IMG_4822Aperitivo—Italy’s version of happy hour is also particularly big in Bologna. From about 5-7 PM restaurants advertise aperitivo in which you order a drink and then get to eat all sorts of light bites from a buffet. If you don’t go out to eat as late as the Italians, this can be an economical way to assemble a dinner out while enjoying a “spritz” (a classic drink in Bologna). Baratollo is good for a 3 euro spritz and their snacks like squares of cream cheese on white bread, nuts, olives, sun dried tomatoes, and cheese puffs, in a funky and colorful atmosphere. I’ve been to Zanarini for aperitivo, but I’m itching to get to MAMBo, Bologna’s Modern Art Museum, to try it there.

IMG_4814Books—I’ve written post and again about great bookstores, but I think Bologna has the most well put together bookstores of any city I’ve ever been to. Maybe because it’s Italy’s major university city there are so many stores, but everywhere you seem to go you bump into another bookstore. It can be hard to tell at first which are chains and which are local, but they’re all fun to explore. Also popular in Italy are fumetti, or comics, like Dylan Dog, and you can usually find an extensive comic section in these stores. And in Italy, adults often read fumetti as well. So far, I’ve enjoyed Libraccio Outlet, Libreria Acursio (specializing in travel books and travel writing), and Librerie Co-op. Modo Infoshop near Bartollo is my favorite so far: they sell a lot of comics, graphic novels, and generally interesting looking books. Very local feeling bookstore.

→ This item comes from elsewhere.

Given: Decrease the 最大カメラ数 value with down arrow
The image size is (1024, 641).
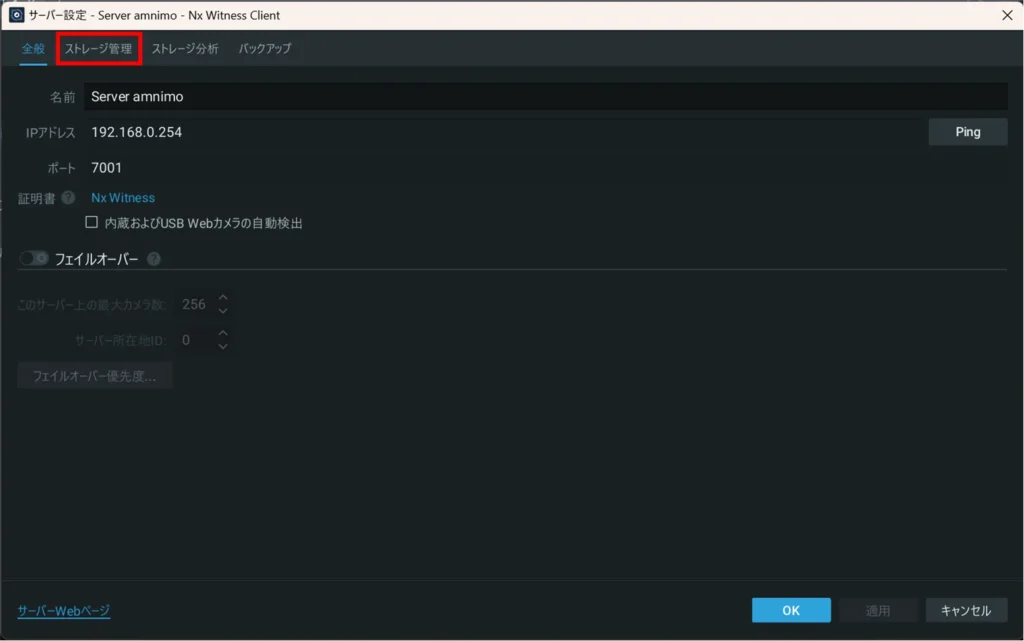Looking at the screenshot, I should click(223, 311).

Punkabbestia—My Italian professor last semester told us about punkabbestia in Italy when we were learning about clothing and different sorts of styles, and we all laughed at this when we heard about it first, but it’s very real here in Bologna. Oftentimes, punk students will sit on the corner or somewhere on the street, sometimes with a jar asking for money, with their dog sleeping next to them. There are also older punkabbestia throughout the city, but overall it’s something you do not see often back home.

Wine at the grocery store—The other night some of my friends from the program and I cooked dinner together. When we were getting groceries from different shops, we saw at one grocery store barrels of wine where you buy a one liter reusable bottle and fill it up with your choice of white or red wine for less than 2 euros. In general, when eating out here I get frustrated by the idea of paying for bottled water, and sometimes it seems more economical to just buy a drink or wine if you’re going to pay for water.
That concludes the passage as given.